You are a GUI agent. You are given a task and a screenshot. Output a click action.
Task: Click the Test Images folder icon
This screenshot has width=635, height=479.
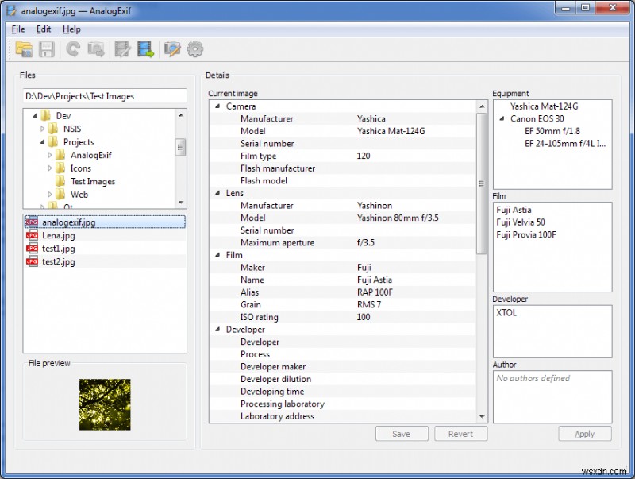[60, 181]
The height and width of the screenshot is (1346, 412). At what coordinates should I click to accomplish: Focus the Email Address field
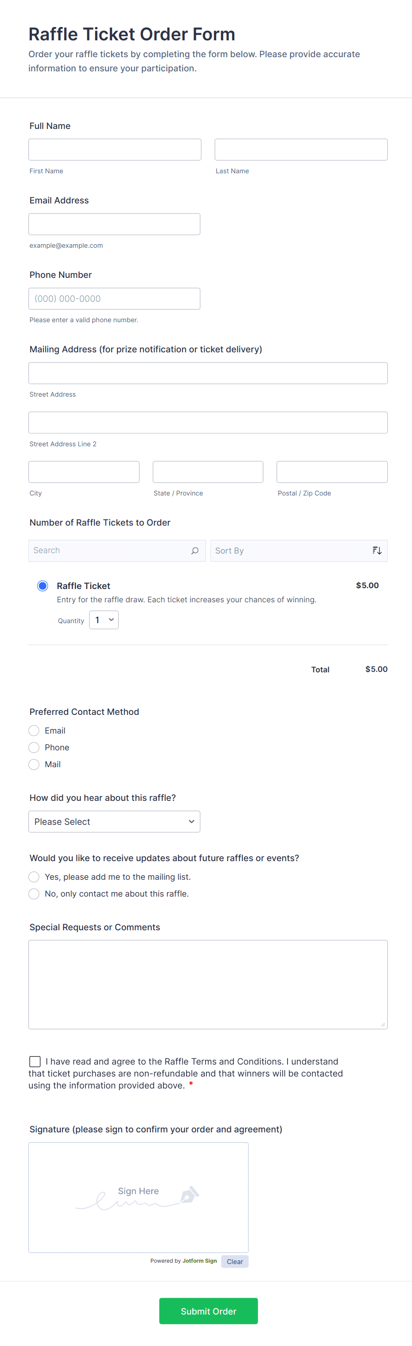click(114, 224)
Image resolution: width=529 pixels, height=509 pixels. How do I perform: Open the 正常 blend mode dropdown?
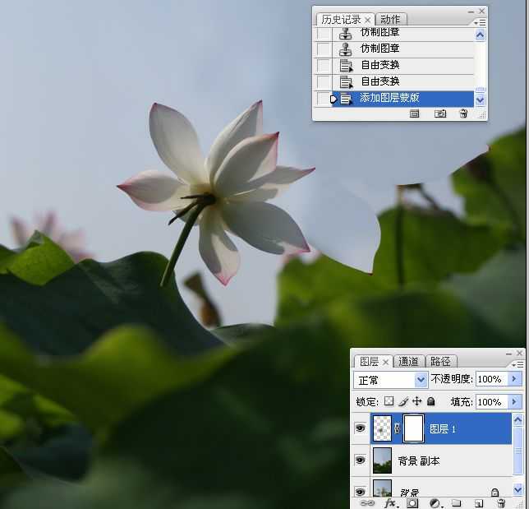click(x=421, y=379)
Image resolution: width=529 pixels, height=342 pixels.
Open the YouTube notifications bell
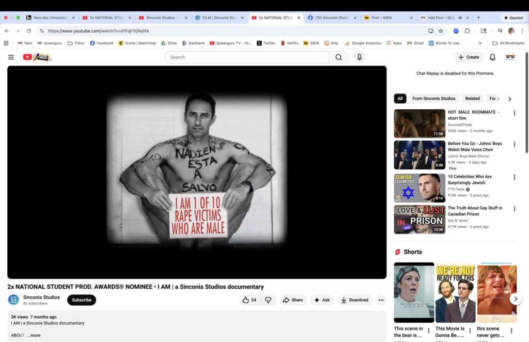click(492, 57)
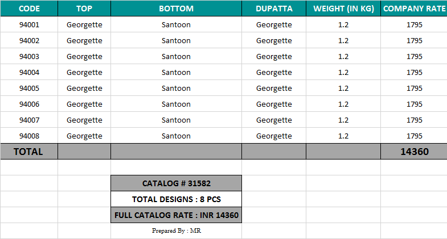Click the cell containing code 94002
Viewport: 447px width, 239px height.
click(29, 40)
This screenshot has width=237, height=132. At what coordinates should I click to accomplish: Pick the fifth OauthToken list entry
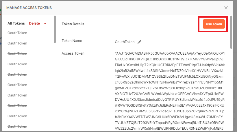[x=17, y=75]
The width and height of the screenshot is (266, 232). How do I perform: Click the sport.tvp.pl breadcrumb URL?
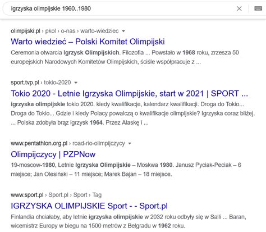tap(25, 83)
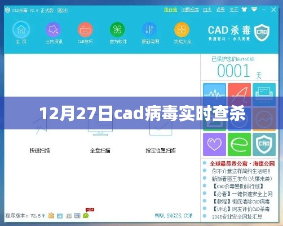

• _TO DO_
Rewrite the lines above with every "screenshot" changed to "screen capture" and everything else kept the same, leaving the pictures out.

• _TASK RESPONSE_
You are a GUI agent. You are given a task and a screen capture. Output a click action.
Task: Click the Test Images folder icon
This screen capture has width=635, height=479.
[60, 181]
The height and width of the screen capture is (1346, 412). At what coordinates should I click to accomplish: Focus the Email Address field
click(114, 224)
Image resolution: width=529 pixels, height=509 pixels. How do I perform: Open the 正常 blend mode dropdown?
click(x=421, y=379)
Image resolution: width=529 pixels, height=342 pixels.
Open the YouTube notifications bell
click(492, 57)
Click the cell containing code 94002
Viewport: 447px width, 239px height.
click(29, 40)
This screen capture has width=237, height=132. At what coordinates should I click to accomplish: Pick the fifth OauthToken list entry
[x=17, y=75]
The width and height of the screen capture is (266, 232). How do I perform: Click the sport.tvp.pl breadcrumb URL?
tap(25, 83)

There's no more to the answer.